[Collected data entries]
>>

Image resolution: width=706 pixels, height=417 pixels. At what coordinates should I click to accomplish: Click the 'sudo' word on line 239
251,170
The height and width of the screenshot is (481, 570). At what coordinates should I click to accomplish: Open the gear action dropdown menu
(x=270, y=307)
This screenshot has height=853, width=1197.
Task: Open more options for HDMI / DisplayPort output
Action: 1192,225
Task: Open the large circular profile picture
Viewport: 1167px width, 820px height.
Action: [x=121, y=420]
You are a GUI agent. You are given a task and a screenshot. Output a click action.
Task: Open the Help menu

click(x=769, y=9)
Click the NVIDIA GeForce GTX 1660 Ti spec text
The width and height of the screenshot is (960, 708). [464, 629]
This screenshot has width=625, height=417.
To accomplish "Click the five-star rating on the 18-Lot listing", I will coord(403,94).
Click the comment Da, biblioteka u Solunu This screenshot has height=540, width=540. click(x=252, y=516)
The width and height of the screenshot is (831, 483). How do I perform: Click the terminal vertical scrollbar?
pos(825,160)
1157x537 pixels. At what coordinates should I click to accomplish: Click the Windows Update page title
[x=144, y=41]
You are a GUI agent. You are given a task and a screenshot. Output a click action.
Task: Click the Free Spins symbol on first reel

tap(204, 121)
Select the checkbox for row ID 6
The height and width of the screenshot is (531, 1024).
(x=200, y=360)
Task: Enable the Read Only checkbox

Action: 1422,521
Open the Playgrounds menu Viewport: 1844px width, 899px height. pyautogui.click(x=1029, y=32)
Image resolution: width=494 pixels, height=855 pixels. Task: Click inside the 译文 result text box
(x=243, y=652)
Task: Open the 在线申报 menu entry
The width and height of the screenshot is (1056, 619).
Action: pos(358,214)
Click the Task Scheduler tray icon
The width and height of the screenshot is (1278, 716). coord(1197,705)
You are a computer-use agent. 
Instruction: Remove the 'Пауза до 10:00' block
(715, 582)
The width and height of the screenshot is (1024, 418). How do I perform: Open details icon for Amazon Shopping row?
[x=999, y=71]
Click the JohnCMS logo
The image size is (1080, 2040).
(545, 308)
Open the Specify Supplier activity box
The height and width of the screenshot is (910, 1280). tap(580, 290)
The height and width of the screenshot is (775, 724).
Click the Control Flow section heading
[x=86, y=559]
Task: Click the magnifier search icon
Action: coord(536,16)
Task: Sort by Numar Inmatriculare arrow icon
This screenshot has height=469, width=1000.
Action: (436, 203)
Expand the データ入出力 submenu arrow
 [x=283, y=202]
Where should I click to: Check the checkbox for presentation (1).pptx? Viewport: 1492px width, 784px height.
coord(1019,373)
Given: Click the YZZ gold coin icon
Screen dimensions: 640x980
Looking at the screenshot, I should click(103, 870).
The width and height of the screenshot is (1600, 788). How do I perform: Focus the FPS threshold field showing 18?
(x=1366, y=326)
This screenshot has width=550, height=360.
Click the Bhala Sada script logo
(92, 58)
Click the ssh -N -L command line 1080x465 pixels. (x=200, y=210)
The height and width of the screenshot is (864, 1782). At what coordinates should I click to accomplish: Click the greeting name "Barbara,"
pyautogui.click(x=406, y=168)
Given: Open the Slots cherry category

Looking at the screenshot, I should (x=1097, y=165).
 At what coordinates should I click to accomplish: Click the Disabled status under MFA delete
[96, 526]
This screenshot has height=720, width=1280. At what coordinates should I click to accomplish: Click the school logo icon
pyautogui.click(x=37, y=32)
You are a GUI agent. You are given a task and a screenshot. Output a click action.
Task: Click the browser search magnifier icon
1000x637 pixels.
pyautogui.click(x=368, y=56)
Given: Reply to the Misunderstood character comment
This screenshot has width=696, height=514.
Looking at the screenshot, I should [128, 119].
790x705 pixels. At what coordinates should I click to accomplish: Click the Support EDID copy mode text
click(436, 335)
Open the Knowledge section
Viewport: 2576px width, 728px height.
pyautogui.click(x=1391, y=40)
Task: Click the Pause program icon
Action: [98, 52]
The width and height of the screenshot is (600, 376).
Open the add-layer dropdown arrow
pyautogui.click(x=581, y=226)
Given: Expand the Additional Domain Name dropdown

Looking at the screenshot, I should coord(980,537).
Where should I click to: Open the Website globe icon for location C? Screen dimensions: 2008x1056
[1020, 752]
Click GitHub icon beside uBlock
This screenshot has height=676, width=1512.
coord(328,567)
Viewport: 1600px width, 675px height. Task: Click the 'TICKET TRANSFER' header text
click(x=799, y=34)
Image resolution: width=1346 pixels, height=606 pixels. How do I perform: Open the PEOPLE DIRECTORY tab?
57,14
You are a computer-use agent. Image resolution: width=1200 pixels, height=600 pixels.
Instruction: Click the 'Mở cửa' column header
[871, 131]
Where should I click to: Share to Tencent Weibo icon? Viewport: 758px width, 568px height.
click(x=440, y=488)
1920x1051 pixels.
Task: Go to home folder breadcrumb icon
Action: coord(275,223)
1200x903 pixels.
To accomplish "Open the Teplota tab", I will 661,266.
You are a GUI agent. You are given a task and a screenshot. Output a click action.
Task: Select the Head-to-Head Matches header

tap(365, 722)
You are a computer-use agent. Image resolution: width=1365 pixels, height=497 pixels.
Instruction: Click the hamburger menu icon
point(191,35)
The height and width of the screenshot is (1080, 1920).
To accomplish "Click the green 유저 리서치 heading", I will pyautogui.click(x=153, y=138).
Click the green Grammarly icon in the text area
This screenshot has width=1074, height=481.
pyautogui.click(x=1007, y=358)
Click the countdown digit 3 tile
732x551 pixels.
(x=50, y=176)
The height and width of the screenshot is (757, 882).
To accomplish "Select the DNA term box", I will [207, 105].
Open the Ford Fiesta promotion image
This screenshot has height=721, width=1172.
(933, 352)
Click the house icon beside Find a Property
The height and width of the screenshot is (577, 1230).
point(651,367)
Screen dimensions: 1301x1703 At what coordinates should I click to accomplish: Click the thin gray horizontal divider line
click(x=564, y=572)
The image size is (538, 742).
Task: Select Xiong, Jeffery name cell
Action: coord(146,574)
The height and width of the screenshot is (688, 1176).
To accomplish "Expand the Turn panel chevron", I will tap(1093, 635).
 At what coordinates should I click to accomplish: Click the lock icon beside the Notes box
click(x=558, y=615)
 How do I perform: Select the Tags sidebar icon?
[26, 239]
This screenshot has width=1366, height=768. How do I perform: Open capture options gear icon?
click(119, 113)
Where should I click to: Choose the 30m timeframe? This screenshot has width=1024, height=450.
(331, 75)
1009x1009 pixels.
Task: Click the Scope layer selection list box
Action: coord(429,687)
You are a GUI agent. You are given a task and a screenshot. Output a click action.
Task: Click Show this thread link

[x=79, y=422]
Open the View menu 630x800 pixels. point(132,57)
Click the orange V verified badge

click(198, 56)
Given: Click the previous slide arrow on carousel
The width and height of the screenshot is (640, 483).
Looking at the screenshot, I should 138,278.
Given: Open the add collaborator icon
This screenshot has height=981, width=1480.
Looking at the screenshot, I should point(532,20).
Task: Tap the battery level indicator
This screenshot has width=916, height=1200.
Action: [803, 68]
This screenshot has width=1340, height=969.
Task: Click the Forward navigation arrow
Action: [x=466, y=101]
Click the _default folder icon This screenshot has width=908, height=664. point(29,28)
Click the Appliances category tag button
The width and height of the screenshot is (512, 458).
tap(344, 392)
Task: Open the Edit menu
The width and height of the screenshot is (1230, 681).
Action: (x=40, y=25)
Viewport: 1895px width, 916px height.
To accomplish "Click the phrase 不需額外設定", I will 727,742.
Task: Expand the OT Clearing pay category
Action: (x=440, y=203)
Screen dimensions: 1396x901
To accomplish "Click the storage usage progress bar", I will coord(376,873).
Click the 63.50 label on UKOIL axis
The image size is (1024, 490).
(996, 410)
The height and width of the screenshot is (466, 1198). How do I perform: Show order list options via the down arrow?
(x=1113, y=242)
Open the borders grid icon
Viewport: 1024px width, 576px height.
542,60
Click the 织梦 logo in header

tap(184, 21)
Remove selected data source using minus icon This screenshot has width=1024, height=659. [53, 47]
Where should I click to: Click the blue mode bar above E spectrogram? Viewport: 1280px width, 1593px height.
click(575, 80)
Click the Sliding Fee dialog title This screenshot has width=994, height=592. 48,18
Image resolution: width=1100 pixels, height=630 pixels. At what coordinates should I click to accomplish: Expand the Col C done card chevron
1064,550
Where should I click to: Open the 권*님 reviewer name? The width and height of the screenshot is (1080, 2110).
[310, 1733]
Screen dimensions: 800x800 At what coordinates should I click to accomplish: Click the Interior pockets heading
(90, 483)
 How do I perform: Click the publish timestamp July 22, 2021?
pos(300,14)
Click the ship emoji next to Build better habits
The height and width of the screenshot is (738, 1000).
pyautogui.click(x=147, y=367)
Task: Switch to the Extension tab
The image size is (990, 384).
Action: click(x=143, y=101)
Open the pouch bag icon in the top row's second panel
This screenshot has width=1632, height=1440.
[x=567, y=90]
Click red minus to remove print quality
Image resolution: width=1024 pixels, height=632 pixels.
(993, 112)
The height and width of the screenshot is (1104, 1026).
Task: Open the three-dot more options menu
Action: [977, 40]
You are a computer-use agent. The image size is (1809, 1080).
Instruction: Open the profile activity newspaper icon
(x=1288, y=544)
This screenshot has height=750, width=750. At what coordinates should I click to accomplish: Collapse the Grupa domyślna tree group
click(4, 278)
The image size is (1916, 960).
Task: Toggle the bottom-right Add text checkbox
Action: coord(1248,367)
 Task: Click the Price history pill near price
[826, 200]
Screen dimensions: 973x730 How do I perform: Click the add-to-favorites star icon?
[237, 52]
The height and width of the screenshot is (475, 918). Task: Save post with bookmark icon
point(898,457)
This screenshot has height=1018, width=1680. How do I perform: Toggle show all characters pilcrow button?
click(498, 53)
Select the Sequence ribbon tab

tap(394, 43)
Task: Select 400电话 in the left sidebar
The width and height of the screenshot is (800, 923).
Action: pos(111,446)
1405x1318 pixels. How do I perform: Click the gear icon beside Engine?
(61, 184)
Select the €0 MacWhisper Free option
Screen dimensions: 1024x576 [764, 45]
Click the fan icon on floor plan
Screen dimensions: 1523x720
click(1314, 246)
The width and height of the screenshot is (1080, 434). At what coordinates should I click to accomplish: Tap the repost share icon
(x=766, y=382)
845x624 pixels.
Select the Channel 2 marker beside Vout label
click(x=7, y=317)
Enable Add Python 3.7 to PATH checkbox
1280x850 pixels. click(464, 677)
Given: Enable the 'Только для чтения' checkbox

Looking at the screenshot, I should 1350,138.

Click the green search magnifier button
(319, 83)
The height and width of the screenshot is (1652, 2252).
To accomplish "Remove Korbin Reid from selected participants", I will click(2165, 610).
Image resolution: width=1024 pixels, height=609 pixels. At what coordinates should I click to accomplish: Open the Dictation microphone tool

<<

→ **TASK PROMPT**: Exactly one number is the answer: how many lines in the data include the word "computer".

→ **COMPLETED EXERCISE**: 4